## Action item A
Answer these from the article on Italy's coronavirus monitoring:
(i) Between which dates was the latest monitoring survey carried out?
(ii) What average reproduction number (Rt) did the monitoring report find for the country?
(iii) From what date will Italy return to the three-tier "traffic light" system?
## Action item B
From the article on Italy's coronavirus monitoring, set down the part that opens with the words containing "Based on the" and closes with "for low risk.", copied word for word.

Rome, (Asian independent) Italian experts urged maximum caution in relaxing the restrictions imposed during the year-end holidays, arguing that the recent downward trend in the coronavirus pandemic was “slowing down.”

The warning came after an assessment of the latest monitoring survey carried out in each of Italy’s 20 regions between December 15 and December 28, 2020, by the Health Ministry and the National Health Institute (ISS), Xinhua news agency reported on Friday.

The decline in the contagion curve in Italy is slowing down, and the trend even reversed in the survey period, ISS President Silvio Brusaferro told a press conference.

The number of new Covid-19 cases has been on the increase again in almost all the regions, and in many of them the local health services were “overloaded,” he said.

The monitoring report found that the average reproduction number (Rt) in the country was 0.93, i.e. one infectious person infected 0.93 people on average. However, this number has been increasing for three weeks now. It specified that “three regions have an Rt value above 1, and another three have an Rt value close to 1. The Veneto region has an Rt value above 1 as well as an especially high incidence rate.”

“The incidence of the virus is still high across the whole country,” Brusaferro said. “We have registered an average 166 cases per 100,000 inhabitants,” with the numbers varying widely across the regions.

Brusaferro stressed the need to “take maximum care” with the adoption of measures and to remain virtuous to avoid the resurgence of the pandemic.

Based on the survey’s findings, Health Minister Roberto Speranza was due to issue a new decree late on Friday with specific rules for each territory.

From January 10, Italy will go back to the three-tier “traffic light” system of local restrictions that was first introduced in early November, 2020, but was suspended during the holidays. This system divides the country into three zones: red for the highest risk, orange for medium risk and yellow for low risk.

Five regions were expected to become orange zones: northern Lombardy and Veneto — the original epicenters of the pandemic — as well as central Emilia Romagna, southern Sicily and Calabria.

Saved data entries:
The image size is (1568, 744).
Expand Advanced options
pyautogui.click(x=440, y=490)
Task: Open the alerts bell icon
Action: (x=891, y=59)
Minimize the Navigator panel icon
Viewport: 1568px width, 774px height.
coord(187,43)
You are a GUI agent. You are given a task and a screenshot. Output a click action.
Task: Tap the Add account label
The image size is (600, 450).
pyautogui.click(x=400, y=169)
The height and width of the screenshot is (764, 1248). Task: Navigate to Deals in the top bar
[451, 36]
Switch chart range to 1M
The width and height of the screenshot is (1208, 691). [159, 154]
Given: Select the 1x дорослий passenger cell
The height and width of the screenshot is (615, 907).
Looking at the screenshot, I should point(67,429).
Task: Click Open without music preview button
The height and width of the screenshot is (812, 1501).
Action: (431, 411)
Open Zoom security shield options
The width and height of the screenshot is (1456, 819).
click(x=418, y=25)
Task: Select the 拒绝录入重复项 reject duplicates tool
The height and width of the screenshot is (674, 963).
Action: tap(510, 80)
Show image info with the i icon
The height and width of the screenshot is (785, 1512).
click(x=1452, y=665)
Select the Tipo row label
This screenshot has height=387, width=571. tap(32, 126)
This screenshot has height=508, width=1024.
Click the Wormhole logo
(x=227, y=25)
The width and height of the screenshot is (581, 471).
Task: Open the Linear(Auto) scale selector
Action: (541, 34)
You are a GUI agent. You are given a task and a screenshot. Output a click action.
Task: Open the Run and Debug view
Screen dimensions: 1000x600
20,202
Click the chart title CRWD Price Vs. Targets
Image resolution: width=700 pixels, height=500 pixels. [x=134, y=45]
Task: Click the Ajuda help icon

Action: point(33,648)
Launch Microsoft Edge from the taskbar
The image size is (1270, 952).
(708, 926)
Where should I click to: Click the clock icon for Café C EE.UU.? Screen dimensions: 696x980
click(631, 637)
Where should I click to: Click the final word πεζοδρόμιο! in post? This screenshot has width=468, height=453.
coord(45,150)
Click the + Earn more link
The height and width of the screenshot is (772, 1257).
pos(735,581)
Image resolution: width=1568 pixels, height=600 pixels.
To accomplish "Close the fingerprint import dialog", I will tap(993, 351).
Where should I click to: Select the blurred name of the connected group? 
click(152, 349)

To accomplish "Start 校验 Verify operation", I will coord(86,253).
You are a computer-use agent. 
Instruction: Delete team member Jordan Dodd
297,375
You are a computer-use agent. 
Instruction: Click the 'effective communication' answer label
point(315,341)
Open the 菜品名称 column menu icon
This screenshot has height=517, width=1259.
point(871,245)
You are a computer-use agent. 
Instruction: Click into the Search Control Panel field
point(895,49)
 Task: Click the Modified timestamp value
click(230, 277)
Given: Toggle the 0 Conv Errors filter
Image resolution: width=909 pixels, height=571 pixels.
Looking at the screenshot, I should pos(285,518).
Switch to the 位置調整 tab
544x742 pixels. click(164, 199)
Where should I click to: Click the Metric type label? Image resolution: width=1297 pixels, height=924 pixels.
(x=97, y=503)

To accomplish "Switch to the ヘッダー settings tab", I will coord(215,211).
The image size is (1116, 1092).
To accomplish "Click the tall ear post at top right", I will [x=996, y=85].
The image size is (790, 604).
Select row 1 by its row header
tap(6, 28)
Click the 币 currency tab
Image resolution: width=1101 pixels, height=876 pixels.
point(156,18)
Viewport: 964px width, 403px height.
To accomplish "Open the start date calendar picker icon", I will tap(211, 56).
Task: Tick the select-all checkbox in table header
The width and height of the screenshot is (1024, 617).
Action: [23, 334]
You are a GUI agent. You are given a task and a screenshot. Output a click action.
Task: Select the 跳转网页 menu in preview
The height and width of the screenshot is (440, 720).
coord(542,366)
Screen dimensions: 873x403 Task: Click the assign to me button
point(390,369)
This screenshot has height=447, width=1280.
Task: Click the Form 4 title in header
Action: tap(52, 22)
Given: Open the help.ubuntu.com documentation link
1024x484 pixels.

## Task result A
(i) December 15 to December 28, 2020
(ii) 0.93
(iii) January 10

## Task result B
Based on the survey’s findings, Health Minister Roberto Speranza was due to issue a new decree late on Friday with specific rules for each territory.

From January 10, Italy will go back to the three-tier “traffic light” system of local restrictions that was first introduced in early November, 2020, but was suspended during the holidays. This system divides the country into three zones: red for the highest risk, orange for medium risk and yellow for low risk.